Another black mother wailing outrage over the police murder of her son. Across the globe, a father holding the lifeless body of his child. How can these parents bear the grief? How can I bear these images? How many times can my heart break?
I needed to establish boundaries between the world and me. Rock solid, my edges jagged as barbed wire. So I used to leave the room when the news came on.
One day I was too lazy to leave. Breaking News! I don’t remember what story followed, but it broke me. Maybe it was footage of corpses laying in a street where mothers had previously walked to buy groceries. Maybe mothers were staggering among the corpses — searching. As I watched the report unfold, I was fully attentive, unflinching. All my isms deserted me: stoicism, cynicism, skepticism. There was a finality to the on-screen despair that stripped me. I was raw.
A loving kindness meditation welled up. May the survivors be at peace.
Another newscast, another story: A passenger attempts to take over a plane mid-flight, is wrestled to submission by other passengers. There is chaos, terror. Another loving kindness sentiment washed over me without my telling it to. May all those passengers be safe from harm.
And then, the train derailment, the toxic smoke, residents evacuated. Reassurance from the powers that be, but the faces of the residents registered fear and betrayal. When will it be safe to return? Loving kindness washed over me again.
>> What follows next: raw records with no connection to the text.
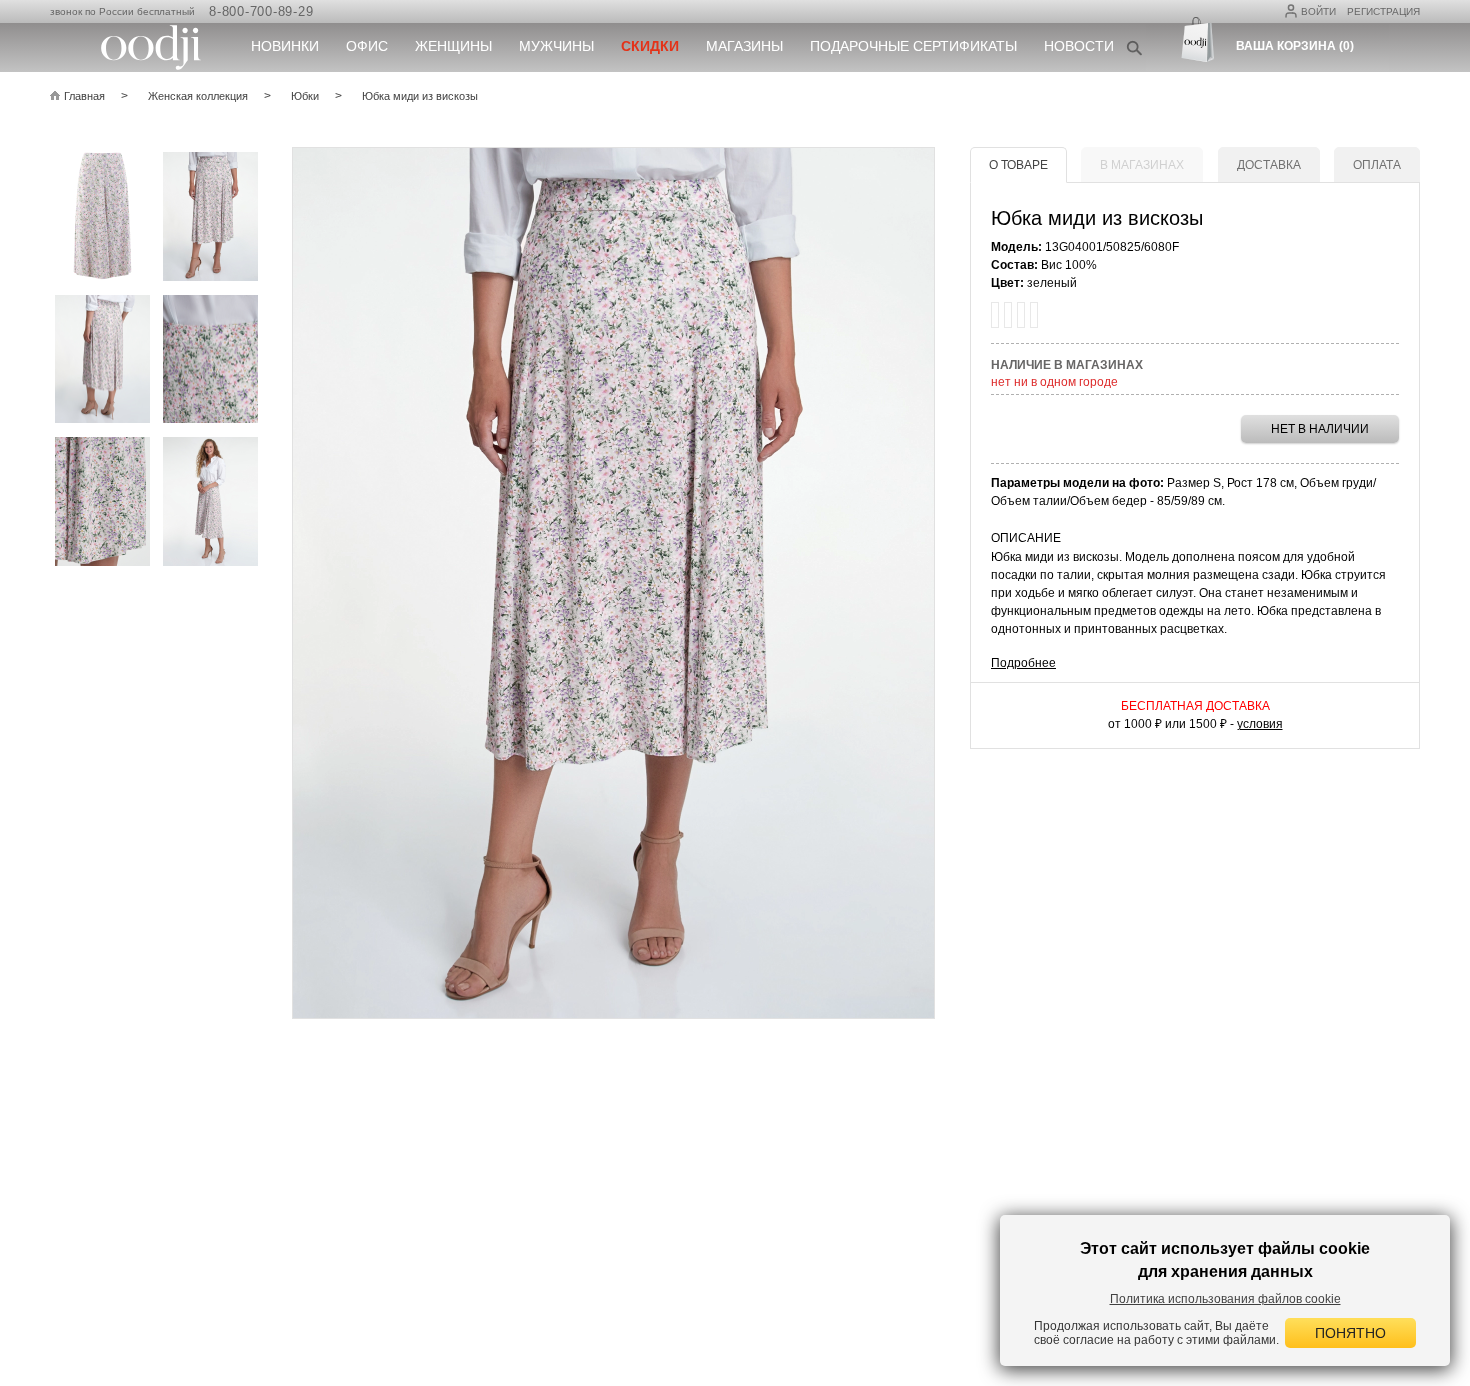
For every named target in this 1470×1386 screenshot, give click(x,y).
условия (1260, 724)
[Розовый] (995, 315)
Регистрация (1383, 11)
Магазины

May they be healthy in mind and body.
My heart broke over and over and over. Completely obliterated. But every time there was another tragedy (you know the list is endless; like me, you have it memorized), my heart was ready to break again.
Sometimes I leave the room when the news comes on; sometimes I stay. Families stagger through rubble, their faces tear-stained with hopelessness. Every night, every channel, every place you’ve never heard of and can’t pronounce.
I am not overwhelmed. When loving kindness washes over me, there’s no such thing as compassion fatigue.